“Territorio” es una palabra de amplio uso, tanto en contextos académicos como populares; sin embargo, casi nunca paramos a preguntarnos su significado, su origen y sus alcances.
Los diccionarios usualmente se refieren al territorio como la porción de tierra que es posesión de una persona, grupo, institución o Estado, los cuales ejercen soberanía sobre él, es decir, que tienen el poder de decidir en y sobre ese espacio.
Ya aquí llegamos a la palabra clave para entender al territorio: poder. Hablamos de territorio desde el momento en que un grupo humano ocupa y se apropia de un espacio determinado, ejerciendo poder sobre él.Desviándose de esa relación básica, hay grupos que no solo ocupan sino que dominan, y esa dominación no podría existir si no fuese a través del territorio. La naturaleza humana es social, por consiguiente es política y por consiguiente es territorial también. No existe vida humana separada del territorio. Y como la vida humana es diversa y contradictoria, el territorio también lo es.
El territorio es material y es simbólico; se compone de un conjunto de relaciones de poder inscritas dentro de un espacio concreto, en el cual no solo definimos nuestra propia condición, sino que nos diferenciamos de quienes son “diferentes”.
La concepción tradicional de territorio, la de los Estados nacionales, lo concibe como unidades (áreas) desconexas e independientes, que lo único que comparten es una frontera, (mapamundis “políticos”), ocultando la realidad compleja de los territorios múltiples, que se sobreponen, se entrecruzan y se mezclan, y sobre todo, que son dinámicos.

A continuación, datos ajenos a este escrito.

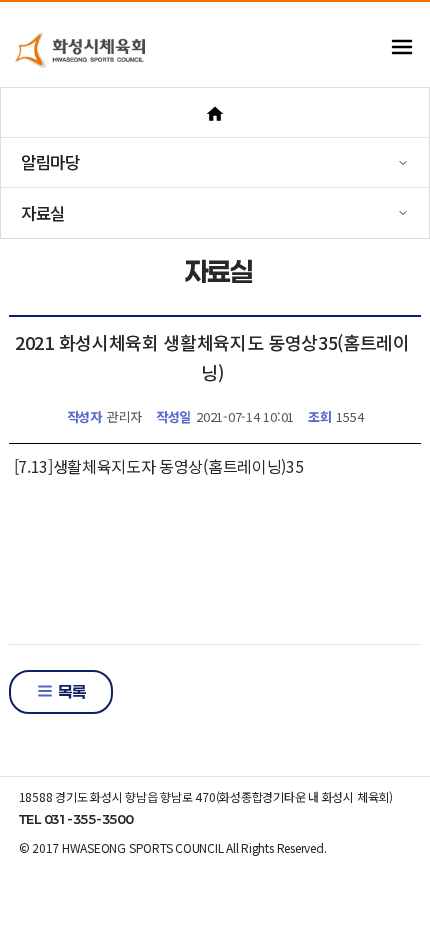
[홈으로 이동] (215, 112)
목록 (70, 691)
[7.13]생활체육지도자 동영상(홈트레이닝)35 (159, 466)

Ampliamos ya los alcances y posibilidades de esta palabra (y la realidad que esta palabra representa). Territorio no es solo aquel que está bajo una jurisdicción formal, sino que incluye cualquier forma de apropiación y experiencia sobre la tierra, desde los vendedores ambulantes en las calles de la ciudad, hasta las tierras indígenas de poblamiento ancestral, pasando por las territorialidades de los estudiantes, campesinos, pescadores, choferes de bus y empleadas domésticas, entre tantos otros.
Al principio anotábamos que es frecuente definir al territorio como posesión. Esto nos sugiere que el término no es neutro, está cargado de intencionalidad, de ideología, de una visión del mundo en particular. Esta visión, capitalista, liberal y occidental, se ha impuesto como la única forma de territorialidad, una dimensión más de la colonialidad. La propiedad privada, en donde las tierras son divididas y declaradas posesión de individuos, es el emblema territorial del mundo moderno-colonial.
No es una utopía ni una falacia: han habido (¡y todavía hay!) innumerables grupos humanos en los cuales no existe tal cosa como la propiedad privada, incluyendo en este país los territorios indígenas. La tierra es de todos y es de nadie, no es posesión sino abrigo, es el fundamento físico y espiritual de la existencia colectiva, heredado de generación en generación. En estos casos se ejerce poder también, pero no es un objetivo usar el territorio para dominar, sino para sobrevivir y reproducirse.
El territorio nos demuestra que los humanos no podemos (ni debemos intentar) separarnos de la naturaleza, porque el territorio se compone de energía natural y energía humana, inseparables, en permanente movimiento. Y aunque hayamos cometido tantos errores como especie, no quiere decir que tengamos que seguir incurriendo en ellos, sobre todo existiendo los admirables ejemplos de pueblos que han conseguido cuidar y vivir satisfactoriamente en sus territorios. Territorios, en plural, es la clave para entender mejor esta realidad y actuar con más claridad en este mundo. Unos lo hacen desde hace mucho tiempo, otros ya lo incorporaron y muchos otros se suman cada día a la vida colectiva-comunitaria-compartida; nuevos protagonistas y movimientos, que buscamos algo diferente, que creemos, más que simplemente territorios habitados por humanos, territorios realmente humanos.